Dataset records:

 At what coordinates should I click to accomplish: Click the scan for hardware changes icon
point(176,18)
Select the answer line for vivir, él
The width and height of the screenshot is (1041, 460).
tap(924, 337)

Aim of the exercise: Down to the last line, repeat the data exactly.

Answer to this exercise:
 At what coordinates should I click to accomplish: Click the scan for hardware changes icon
point(176,18)
Select the answer line for vivir, él
The width and height of the screenshot is (1041, 460).
tap(924, 337)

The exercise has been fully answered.